Harvester cuts rice in Phan Chiang Rai as annual rice harvest season began earlier this year 



BANGKOK -  Duangporn Rodphaya, Director-General of the Foreign Trade Department, reports that the Thai Government will pause its efforts to dispose of state rice stocks to curb any adverse impact on domestic rice prices as the latest harvest enters the market.

According to Duangporn Rodphaya, the annual rice harvest season beginning earlier, rice sales must be held cautiously.  “Authorities are now studying proper periods and types of grains for disposal, and adjusting criteria to comply with changing conditions,” she said.

Mrs Duangporn told the Bangkok Post that the government now controls 8.4 million tonnes, of which half is good-quality rice and the rest is suitable for industrial use.

The quantity of state rice stocks has fallen from 18.7 million tonnes accumulated through various rice-pledging schemes in 2011-14.

Earlier last month, Prime Minister Prayut Chan-o-cha told relevant authorities to closely monitor rice prices before calling for a new round of rice auctions.

The premier said accelerated sales of rice in large amounts could hurt domestic prices, while the global market is likely to be nonreactive to higher production.

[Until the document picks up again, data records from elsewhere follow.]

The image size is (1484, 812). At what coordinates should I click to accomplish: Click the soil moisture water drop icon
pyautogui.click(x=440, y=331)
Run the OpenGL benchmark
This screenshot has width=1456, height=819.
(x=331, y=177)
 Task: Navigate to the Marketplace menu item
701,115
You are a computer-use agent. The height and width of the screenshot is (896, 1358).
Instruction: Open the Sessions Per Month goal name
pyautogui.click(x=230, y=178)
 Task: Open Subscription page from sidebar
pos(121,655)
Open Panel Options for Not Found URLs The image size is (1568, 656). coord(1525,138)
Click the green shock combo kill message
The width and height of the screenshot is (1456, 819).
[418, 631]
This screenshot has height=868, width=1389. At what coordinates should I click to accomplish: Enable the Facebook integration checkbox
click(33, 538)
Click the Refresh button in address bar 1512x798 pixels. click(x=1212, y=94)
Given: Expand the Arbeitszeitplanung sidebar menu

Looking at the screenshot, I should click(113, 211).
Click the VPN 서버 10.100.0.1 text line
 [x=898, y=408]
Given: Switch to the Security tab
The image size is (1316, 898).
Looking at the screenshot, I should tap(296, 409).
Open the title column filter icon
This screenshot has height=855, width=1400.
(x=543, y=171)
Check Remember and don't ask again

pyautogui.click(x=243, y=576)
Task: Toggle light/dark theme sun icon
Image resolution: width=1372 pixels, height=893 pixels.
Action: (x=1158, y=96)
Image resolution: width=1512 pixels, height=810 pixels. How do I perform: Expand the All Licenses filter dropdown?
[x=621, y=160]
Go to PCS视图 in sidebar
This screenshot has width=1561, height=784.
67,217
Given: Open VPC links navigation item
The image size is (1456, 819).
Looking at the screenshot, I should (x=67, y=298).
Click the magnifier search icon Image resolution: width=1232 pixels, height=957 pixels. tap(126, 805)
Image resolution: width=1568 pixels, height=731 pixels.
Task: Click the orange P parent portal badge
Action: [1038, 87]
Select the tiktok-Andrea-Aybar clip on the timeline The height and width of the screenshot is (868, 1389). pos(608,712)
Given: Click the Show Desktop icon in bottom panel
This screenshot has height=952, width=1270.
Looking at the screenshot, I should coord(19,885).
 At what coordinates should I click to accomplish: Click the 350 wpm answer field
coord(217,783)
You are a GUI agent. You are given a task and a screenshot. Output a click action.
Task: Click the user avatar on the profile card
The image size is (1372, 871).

Thailand is forecast to produce 23 million tonnes of paddy in the main harvest season, which will gradually enter the market from late September onward.

Since the May 2014 coup, 8.6 million tonnes of rice has been sold in 18 auctions, fetching 89 billion baht. Government-to-government rice deals have unloaded an estimated 3.8 million tonnes worth 50 billion baht.

The government-to-government rice deals exclude August’s winning bid to supply the Philippines with 100,000 tonnes, 25% of which are due for delivery this month or early November.

The National Rice Policy Committee, chaired by the premier, last month also approved measures to prod farmers to delay rice sales.

The measures include 1,000 baht per rai in cash handouts to rice farmers, plus a 4% interest rate subsidy worth a combined 1.24 billion baht to millers and agricultural cooperatives that agree to hold rice in their warehouses for six months.

According to Mrs Duangporn, Thailand, as of Oct 18, has shipped 7.9 million tonnes, down 8.1% year-on-year from the same period last year, with an export value of 126 billion baht, down 8.4%.

In a bid to stimulate year-end rice sales, the Foreign Trade Department is scheduled to lead Thai public and private delegations to visit key rice potential buyers such as Indonesia and Malaysia in November.